Location and Magnitude


Right Ascension: 1:9:25.4
Declination: -71:46:0
Constellation: TUC
Visual Magnitude: 13.4

Historic Information


Discoverer: Herschel J.
Year of discovery: 1835
Discovery aperture: 18.3

Observational


Summary description: vF (in Nubec. minor)
Sub-type: OCL

Corwin's Notes

===== NGC 422 is an accidental duplicate entry for NGC 411. There is nothing at the place of this SMC object on the sky, and the faint cluster (IC 1641) 30+ seconds of time to the east is almost certainly too faint for JH to have picked up.

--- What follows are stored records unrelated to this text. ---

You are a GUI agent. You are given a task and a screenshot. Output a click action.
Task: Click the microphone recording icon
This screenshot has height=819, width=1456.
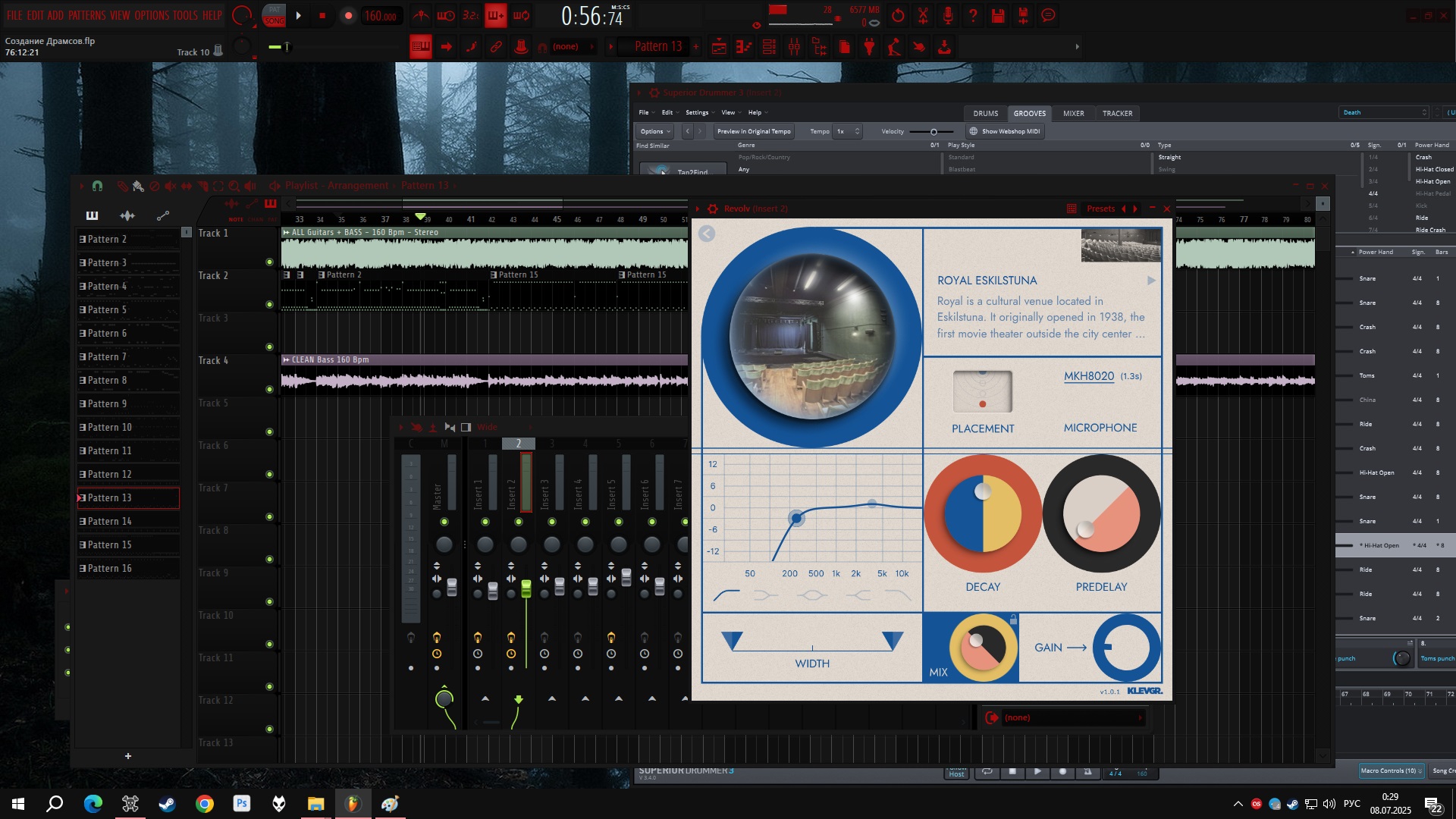pos(948,15)
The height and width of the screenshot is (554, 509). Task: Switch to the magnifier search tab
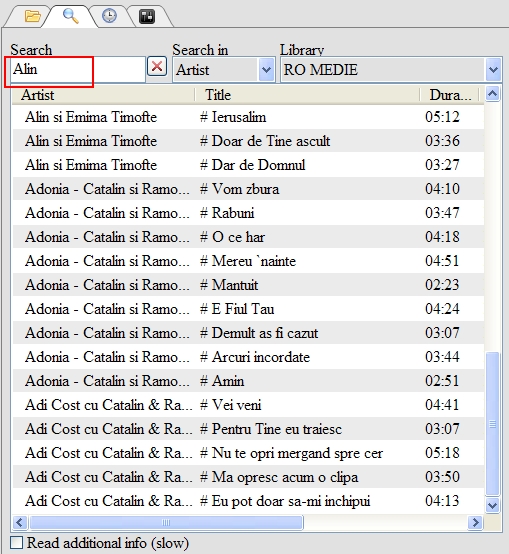click(x=70, y=16)
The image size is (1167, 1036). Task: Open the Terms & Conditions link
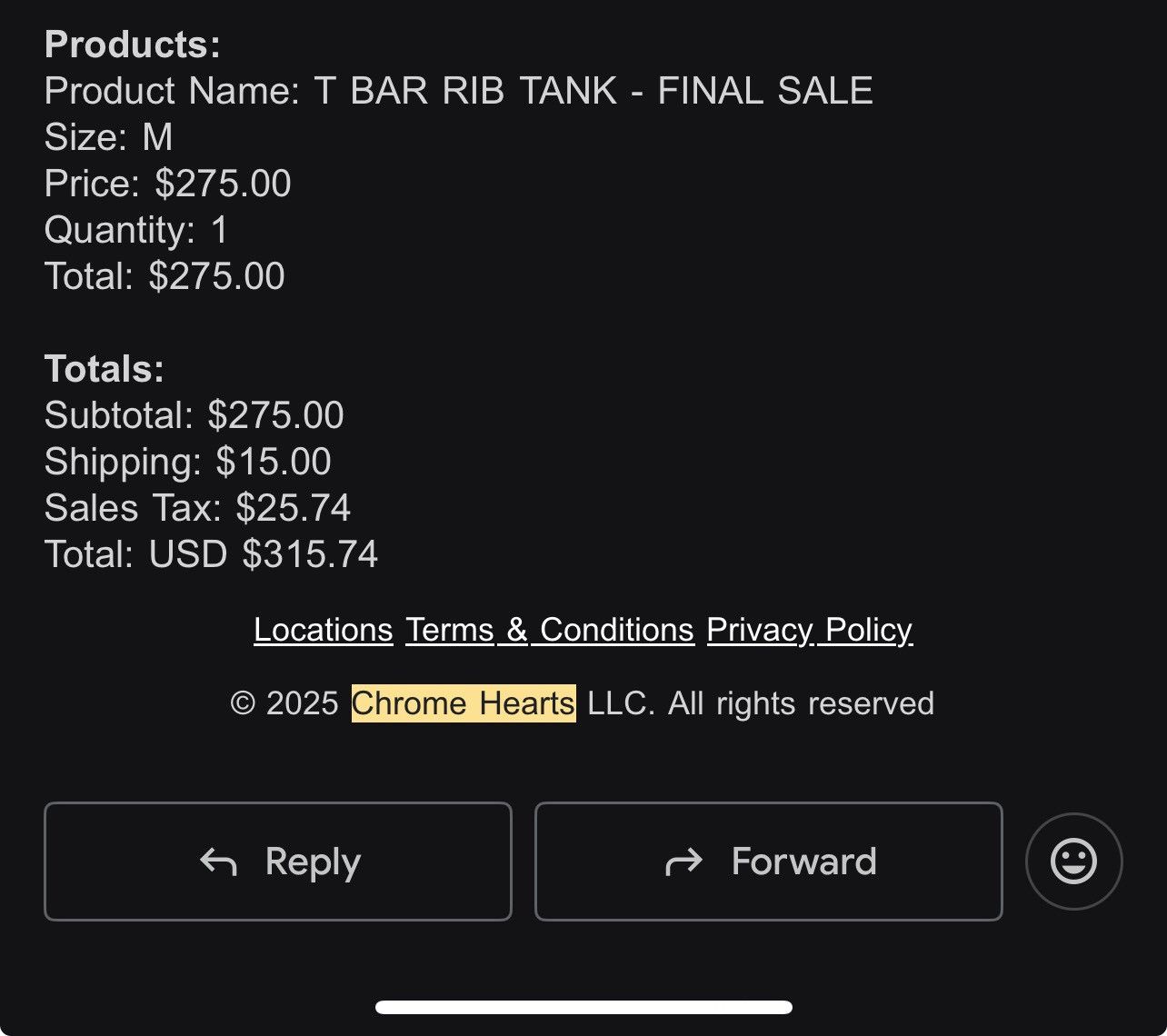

This piqued my curiosity, and I found that NGC 422 comes from JH's table of "Stars, Nebulae, and Clusters in the Nubecula Minor" where it is number 162. (Dreyer has correctly copied the position and class -- "III" = vF nebula -- into the NGC.) In that table, JH also has a sweep symbol in the "Zone" column indicating that the object comes from the sweeps with the 20-foot reflector rather than from his zone sweeps with a five-inch achromatic refractor (IC 1641 is certainly too faint to have been seen in the five-inch). However, no such object exists in JH's big table of "Reduced Observations of Nebulae and Clusters of Stars". There is, however, an entry in the "Reduced Observations ..." table, for NGC 411 (= h 2384) at just one minute of time preceding the position for NGC 422. Furthermore, it has two positions given, the first of which has become number 157 in the Nubecula Minor table, while the second position is, as we've seen, that for number 162 in the same table but with the RA increased by exactly one minute of time; the north polar distance is correctly copied. It's clear, then, that the object was accidentally duplicated in the SMC table, and therefore eventually given two NGC numbers. One other note: Delisle Stewart, working off plates taken at Harvard's Arequipa "observing station" in Peru, noted for this object "Only 3 eF, sts, close together, not a neb." Close to the position he gives (the NGC place precessed to 1900), there is indeed a triangle of three stars. I make the position of the center of gravity of the triangle 01 07 06, -72 02.0 (B1950). I'm not certain that these are the stars that Stewart was referring to, but it seems likely. In any case, I don't believe that Stewart's note helps in locating NGC 422, but wanted to mention his remark so that it causes no future confusion. (Note, too, that Stewart has another faint cluster just a minute of time on east of his three stars -- this is IC 1641 [which see], a separate object with a story of its own).

Steve's Notes

===== NGC 422 See observing notes for NGC 411. The cluster previously assumed to be NGC 422 is IC 1641 and my notes for this cluster are copied below -- 18" (7/11/05 - Magellan Observatory, Australia): very faint, small, 30" diameter, low surface brightness and no hint of resolution. Follows NGC 411 by 7' and forms the eastern vertex of an equilateral triangle with NGC 411 and a mag 8 star 6' SW. Observation made through thin haze. 18" (7/6/02 - Magellan Observatory, Australia): this faint SMC cluster is located 7' following NGC 411. At 228x it appeared as just a very faint knot, less than 1' diameter with a low surface brightness and no resolution. Located 5.5' NE of mag 8.6 HD 7031.